Michael Tippett se cherchait à l’opéra ; quelques ouvrages brefs portés par l’univers des folksongs, d’autres tout aussi courts à destination des têtes blondes, finalement ce sera encore un enfant qui servira d’objet à son premier coup de génie, Henschel Grynsbam, ce gamin juif qui assassina à Paris en 1938 un membre de l’ambassade du Reich : A Child of Our Time, protestation pacifique, composé pendant la guerre, révèlera le génie de Tippett qui venait de passer la quarantaine.
Il était temps de revenir à la scène. Impossible de se décider quant au livret, T. S. Eliot lui rappela la clef qu’il lui avait donnée pour A Child of Our Time : écrire son propre texte. Ce sera une parabole sur l’amour contrarié entre Mark et Jenifer qui se résoudra par la délivrance des conventions sociales et une élévation spirituelle apaisant les tensions au sein du couple.

◆ Consigne 1 ◆
D'après l'extrait consacré à Michael Tippett, qui lui rappela qu'il devait écrire lui-même son livret ?

Enregistrements conservés
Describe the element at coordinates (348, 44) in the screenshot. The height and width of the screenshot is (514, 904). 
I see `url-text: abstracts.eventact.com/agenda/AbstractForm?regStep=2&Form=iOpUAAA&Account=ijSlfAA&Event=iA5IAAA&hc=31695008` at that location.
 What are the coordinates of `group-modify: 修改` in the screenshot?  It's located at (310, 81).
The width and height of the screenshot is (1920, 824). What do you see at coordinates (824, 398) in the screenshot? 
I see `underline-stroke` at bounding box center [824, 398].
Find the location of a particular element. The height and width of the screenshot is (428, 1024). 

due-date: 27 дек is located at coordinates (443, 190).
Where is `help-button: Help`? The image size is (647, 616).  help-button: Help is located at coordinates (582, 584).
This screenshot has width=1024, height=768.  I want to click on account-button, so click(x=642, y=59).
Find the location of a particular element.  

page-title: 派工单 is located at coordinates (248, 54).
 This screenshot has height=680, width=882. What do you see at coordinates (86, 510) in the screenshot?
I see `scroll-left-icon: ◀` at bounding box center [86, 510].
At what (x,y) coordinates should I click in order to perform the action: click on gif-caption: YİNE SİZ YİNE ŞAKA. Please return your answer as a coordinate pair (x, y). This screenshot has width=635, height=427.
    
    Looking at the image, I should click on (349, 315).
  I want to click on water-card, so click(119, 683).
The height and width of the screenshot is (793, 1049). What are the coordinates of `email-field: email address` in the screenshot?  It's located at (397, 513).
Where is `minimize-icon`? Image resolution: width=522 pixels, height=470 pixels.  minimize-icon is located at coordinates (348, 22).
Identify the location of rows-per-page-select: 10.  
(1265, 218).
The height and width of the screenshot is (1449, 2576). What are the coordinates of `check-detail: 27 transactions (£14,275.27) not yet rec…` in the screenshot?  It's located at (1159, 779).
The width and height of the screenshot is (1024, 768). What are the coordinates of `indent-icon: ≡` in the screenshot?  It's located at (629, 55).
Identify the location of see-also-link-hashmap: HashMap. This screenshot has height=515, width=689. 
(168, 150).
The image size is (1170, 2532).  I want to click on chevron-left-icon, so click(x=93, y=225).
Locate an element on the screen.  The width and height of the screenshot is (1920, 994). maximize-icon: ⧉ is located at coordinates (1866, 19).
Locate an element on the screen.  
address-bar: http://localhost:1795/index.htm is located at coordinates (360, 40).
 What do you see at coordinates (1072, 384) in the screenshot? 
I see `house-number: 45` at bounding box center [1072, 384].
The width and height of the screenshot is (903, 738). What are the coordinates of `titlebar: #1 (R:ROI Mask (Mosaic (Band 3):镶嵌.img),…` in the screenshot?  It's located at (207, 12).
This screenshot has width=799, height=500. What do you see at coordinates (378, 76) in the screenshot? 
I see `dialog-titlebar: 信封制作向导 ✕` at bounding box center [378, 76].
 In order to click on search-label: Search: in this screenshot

◆ Consigne 2 ◆
Présentez sous forme de liste numérotée les lignes des enregistrements, depuis la ligne contenant « At what (x,y) » jusqu'à la ligne contenant « The image size is (1170, 2532). » incluse, en omettant les lignes vides.

◆ Réponse attendue 1 ◆
T. S. Eliot.

◆ Réponse attendue 2 ◆
1. At what (x,y) coordinates should I click in order to perform the action: click on gif-caption: YİNE SİZ YİNE ŞAKA. Please return your answer as a coordinate pair (x, y). This screenshot has width=635, height=427.
2.     Looking at the image, I should click on (349, 315).
3.   I want to click on water-card, so click(119, 683).
4. The height and width of the screenshot is (793, 1049). What are the coordinates of `email-field: email address` in the screenshot?  It's located at (397, 513).
5. Where is `minimize-icon`? Image resolution: width=522 pixels, height=470 pixels.  minimize-icon is located at coordinates (348, 22).
6. Identify the location of rows-per-page-select: 10.  
7. (1265, 218).
8. The height and width of the screenshot is (1449, 2576). What are the coordinates of `check-detail: 27 transactions (£14,275.27) not yet rec…` in the screenshot?  It's located at (1159, 779).
9. The width and height of the screenshot is (1024, 768). What are the coordinates of `indent-icon: ≡` in the screenshot?  It's located at (629, 55).
10. Identify the location of see-also-link-hashmap: HashMap. This screenshot has height=515, width=689. 
11. (168, 150).
12. The image size is (1170, 2532).  I want to click on chevron-left-icon, so click(x=93, y=225).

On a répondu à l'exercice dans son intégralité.